日常的に蔓延する"お友達紹介施策"
日常生活上で"お友達を紹介してください"というフレーズをよく見聞きすることがある。しくみやメディアはそれぞれに異なるものの、カード会社、マンションディベロッパー、乳幼児向け食品、飲料、教育関係などなど業態や商品に限りは見られない。
その状況下でいずれも気になるのは「紹介者はどのように紹介するのか?紹介される側はすんなり紹介されるのだろうか?この施策は成功しているのだろうか?」といった点である。
そもそも、ダイレクトマーケティング上では"お友達紹介施策"は"Member Get Member"(以下MGMと表記)と称し、認識されている。この意味は文字どおり、「会員が会員を獲得する」というもの。もっと言うならば「なんらかの会員組織のメンバーが新たな会員を獲得する」という意味である。
よって、MGM施策の肝はメンバー≒ある種のロイヤリティが確立された顧客の存在であり、取引が成立した顧客に対し、ロイヤリティ醸成のプロセスがどのように設計され、メンバーがどのように確立されていくのか、もしくは、これらの施策とロイヤリティとの関係性がとにもかくにも気になるのである。
ロイヤリティ施策の成功事例と成功を導くポイント
以前、当社で新規顧客獲得を目的としたMGM施策を実施した際のこと。このクライアントは、当社に相談する以前より十分にブランドが醸成されており、顧客層にはリピーターも多く存在していた。

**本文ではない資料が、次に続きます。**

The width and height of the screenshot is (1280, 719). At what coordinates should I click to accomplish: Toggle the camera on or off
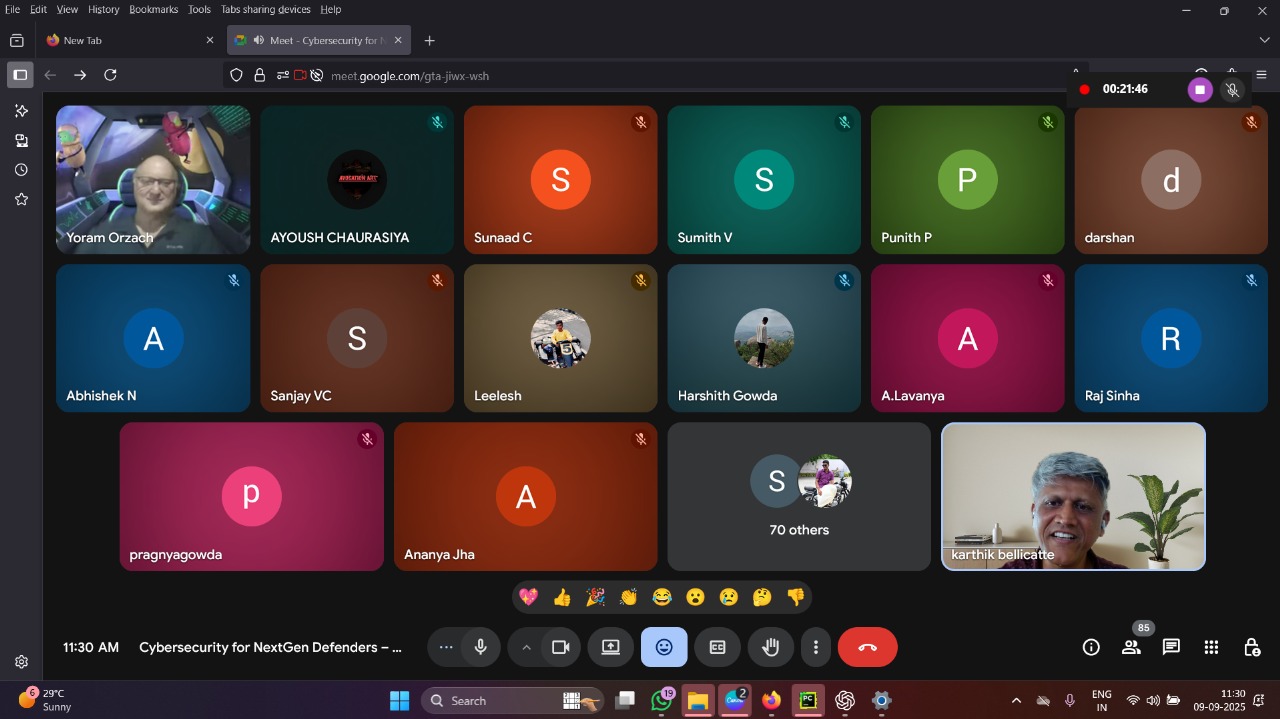(561, 647)
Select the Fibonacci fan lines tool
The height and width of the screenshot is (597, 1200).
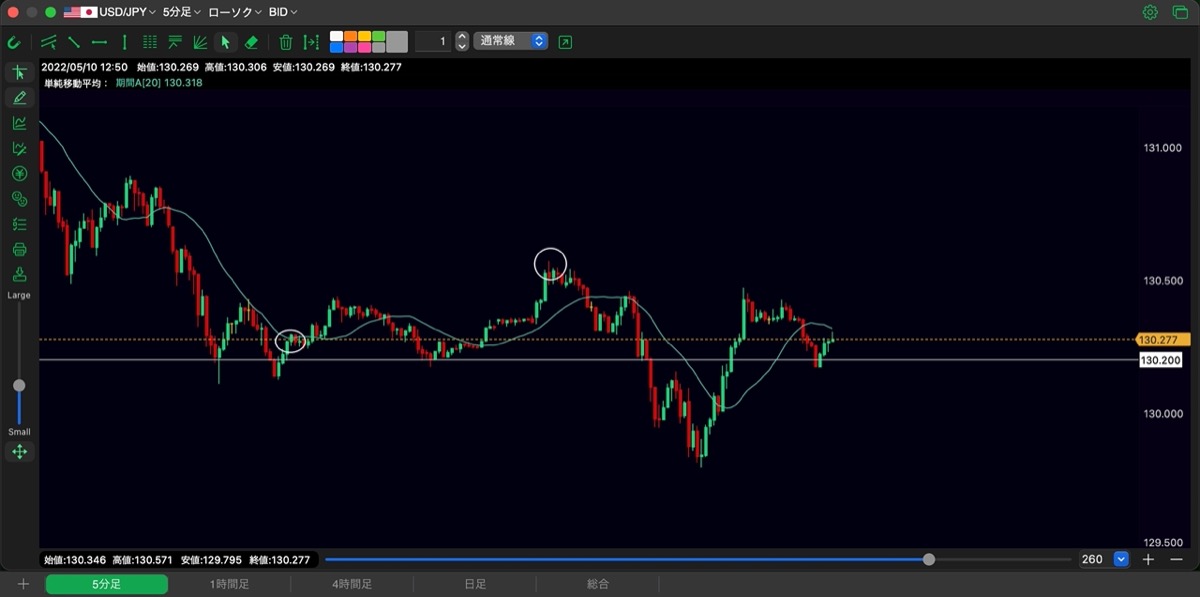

しかも、多くは単なるリピーターではなく、"ブランド・ファン"であった。この状況に、クライアントはMGM施策を実施するに十分と考え、キャンペーンを仕立てたが、結果は失敗に終わった。
その後、相談が持ちかけられたのだが、施策を検証したところ、以下3つの問題点を見出した。
<問題点>
- キャンペーン対象者を顧客全般としていた。
- ブランドは顧客に受け入れられていたが、商品の機能性やメリットなど特長が解りにくく、購入まで至るには、十分な解説を要する商品だった。
- 紹介者が被紹介者にお友達紹介キャンペーンのしくみや紹介オファーについて説明する必要が生じた。
これらの問題点を解決するソリューションとして、当社は以下のしくみを構築し、失敗より成功を勝ち取ることができたのである。
<ソリューション概要>
- 過去のアンケートやリピート状況をはじめとする顧客情報を分析し、ターゲットのセグメントを行った。
- 対象者を、単なるファンではなく、商品を十分に理解し、他人に解説できるであろう層に絞った。
- 上記のように対象者を絞り込んだことにより、紹介者への詳細な商品説明を省略化し、被紹介者向けの商品や何をすればどのようなメリット(オファー)を享受できるか等、限られたスペースの中でキャンペーンのしくみを解りやすく表現した。さらにチケットタイプで、被紹介者に渡しやすい撒き型ツールを起用した。
この案件が成功した要因は、ターゲットのロイヤリティ尺度、商品特性、それらを十分加味したしくみが一貫したことにあると分析している。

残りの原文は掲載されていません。